All the buildings are framed in structural steel, made in the U.S., and augmented with the buckling-resistant braces, which were made in Japan. Unlike typical structural steel braces, buckling-resistant braces perform as well in compression as they do in tension. The brace consists of a steel core, typically in a cruciform shape, slipped inside a steel sleeve or tube filled with lightweight mortar. A special coating is applied to the core steel so that it doesn’t adhere to the mortar, meaning the core can slide back and forth, much like a piston, inside the tube. When tension forces are applied, the brace can elongate like a traditional brace as the core slides within the tube. When hit with compression forces, the combination of the mortar and steel core provides enough stiffness and strength to prevent the brace from buckling, which can reduce the stiffness and strength of the entire building, leading to catastrophic collapses.

The buckling-resistant braces have other advantages, as well. They allow the structural frame to be built using less steel overall, but more important, their increased compressive strength simplifies the design of member connections and lowers the foundation’s strength requirements, says Atila Zekioglu, a principal at Arup’s Los Angeles office and the structural engineer on the SBVC project. Although the design team also considered using concrete shear walls for lateral stability, the weight and thickness necessitated by the fault’s location made them infeasible both aesthetically and technically.

The buildings are strong enough to withstand earthquake forces twice the force of gravity in the lateral direction. To put that in perspective, the buildings would be structurally sound if they were turned on their sides and acted structurally as cantilevers, Zekioglu says.

Planning for future growth

Arup’s Los Angeles office has been consulting with SBVC on seismic and geotechnical issues for more than 10 years, and the architects tapped the firm’s expertise not only for engineering the new buildings, but also for finessing tricky siting and planning issues.

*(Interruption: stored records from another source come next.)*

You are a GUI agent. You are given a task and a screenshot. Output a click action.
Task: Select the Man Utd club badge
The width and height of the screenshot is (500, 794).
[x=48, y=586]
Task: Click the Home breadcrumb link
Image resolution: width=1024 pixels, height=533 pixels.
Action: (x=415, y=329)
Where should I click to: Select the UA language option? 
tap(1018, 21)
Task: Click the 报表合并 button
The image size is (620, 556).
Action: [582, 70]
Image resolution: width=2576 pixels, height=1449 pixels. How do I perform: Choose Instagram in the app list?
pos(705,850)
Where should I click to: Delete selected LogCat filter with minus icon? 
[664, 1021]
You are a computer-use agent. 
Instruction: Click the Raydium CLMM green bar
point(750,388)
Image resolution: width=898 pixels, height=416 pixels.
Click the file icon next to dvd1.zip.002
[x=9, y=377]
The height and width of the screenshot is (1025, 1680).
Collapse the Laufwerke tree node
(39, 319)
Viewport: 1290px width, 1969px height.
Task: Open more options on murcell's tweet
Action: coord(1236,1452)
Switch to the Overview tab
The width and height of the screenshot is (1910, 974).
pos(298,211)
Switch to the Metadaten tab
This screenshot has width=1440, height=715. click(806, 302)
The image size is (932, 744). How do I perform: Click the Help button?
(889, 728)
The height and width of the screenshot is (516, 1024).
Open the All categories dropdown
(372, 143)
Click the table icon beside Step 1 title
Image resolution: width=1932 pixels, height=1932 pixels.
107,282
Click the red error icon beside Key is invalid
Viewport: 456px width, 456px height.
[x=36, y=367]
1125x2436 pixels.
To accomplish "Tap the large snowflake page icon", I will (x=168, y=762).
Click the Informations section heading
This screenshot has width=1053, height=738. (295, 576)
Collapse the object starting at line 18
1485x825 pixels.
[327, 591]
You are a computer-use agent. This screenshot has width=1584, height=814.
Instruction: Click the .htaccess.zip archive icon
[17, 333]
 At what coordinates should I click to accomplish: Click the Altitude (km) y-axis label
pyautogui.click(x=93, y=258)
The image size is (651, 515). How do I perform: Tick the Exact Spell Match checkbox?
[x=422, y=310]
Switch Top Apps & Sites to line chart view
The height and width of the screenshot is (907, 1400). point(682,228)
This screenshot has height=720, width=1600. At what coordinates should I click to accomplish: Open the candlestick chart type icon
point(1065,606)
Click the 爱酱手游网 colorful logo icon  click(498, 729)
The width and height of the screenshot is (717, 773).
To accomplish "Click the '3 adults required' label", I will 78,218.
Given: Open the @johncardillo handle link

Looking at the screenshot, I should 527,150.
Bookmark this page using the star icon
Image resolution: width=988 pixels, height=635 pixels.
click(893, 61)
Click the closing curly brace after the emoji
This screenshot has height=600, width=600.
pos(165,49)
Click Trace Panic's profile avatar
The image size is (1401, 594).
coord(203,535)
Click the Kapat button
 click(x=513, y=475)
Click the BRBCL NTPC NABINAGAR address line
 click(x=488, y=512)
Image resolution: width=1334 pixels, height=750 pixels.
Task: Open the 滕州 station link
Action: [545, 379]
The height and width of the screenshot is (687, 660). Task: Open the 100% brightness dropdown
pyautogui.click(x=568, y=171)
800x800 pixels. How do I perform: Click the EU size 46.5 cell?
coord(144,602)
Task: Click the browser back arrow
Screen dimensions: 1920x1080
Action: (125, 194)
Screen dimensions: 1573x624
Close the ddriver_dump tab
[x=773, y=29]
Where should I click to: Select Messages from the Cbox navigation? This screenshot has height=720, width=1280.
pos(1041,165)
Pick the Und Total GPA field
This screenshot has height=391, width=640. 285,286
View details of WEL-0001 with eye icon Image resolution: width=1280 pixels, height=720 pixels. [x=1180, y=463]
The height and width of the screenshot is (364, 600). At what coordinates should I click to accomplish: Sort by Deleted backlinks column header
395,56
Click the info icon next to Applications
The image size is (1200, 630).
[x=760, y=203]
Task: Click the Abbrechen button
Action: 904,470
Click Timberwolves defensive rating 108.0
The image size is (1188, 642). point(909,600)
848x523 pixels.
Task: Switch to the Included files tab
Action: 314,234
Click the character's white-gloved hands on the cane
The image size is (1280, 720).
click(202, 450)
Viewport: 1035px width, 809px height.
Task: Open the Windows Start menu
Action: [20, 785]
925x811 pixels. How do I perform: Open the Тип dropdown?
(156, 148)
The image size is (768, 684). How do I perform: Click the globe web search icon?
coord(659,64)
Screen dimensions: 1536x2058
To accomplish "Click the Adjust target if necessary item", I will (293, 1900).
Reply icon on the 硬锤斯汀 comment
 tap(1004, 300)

As per state code, SBVC had to establish a no-build zone within 50 feet of the fault trace on each side; as a result, seven existing structures were razed. At a design charrette early in the project, Zekioglu explained to the design team that the strongest forces during an earthquake run either parallel or perpendicular to the San Jacinto fault line. He recommended that the master plan require new buildings to be aligned in these directions (rather than the existing campus grid) to reduce torsional forces on the buildings in the event of an earthquake. This decision also uses open land efficiently around the swath of the no-build zone, which is at least 150 feet wide in some areas of campus.

A changing field

The rebuilding effort at SBVC may serve as a template for the design of future buildings in seismically vulnerable regions. The three new structures are the first approved by California’s Division of the State Architect (DSA) that use buckling-resistant braces, and perhaps more critically, the first to employ performance-based seismic design rather than relying on prescriptive building codes. The codes can be troublesome because they don’t always accurately reflect what’s going on at a particular site. “At SBVC’s campus, the general seismic hazard code underestimates the severity of possible seismic activity at the campus by 100 percent,” Zekioglu says. Arup’s design experience with the new braces, which began several years ago when they used them in projects at U.C. Davis and U.C. Berkeley [record, October 2002, page 185], helped convince state officials that they’re a proven method. “Advocating any unique system requires intense investigation and collaboration,” he says, “but DSA is breaking new ground here. We’d be happy to see other projects follow suit.”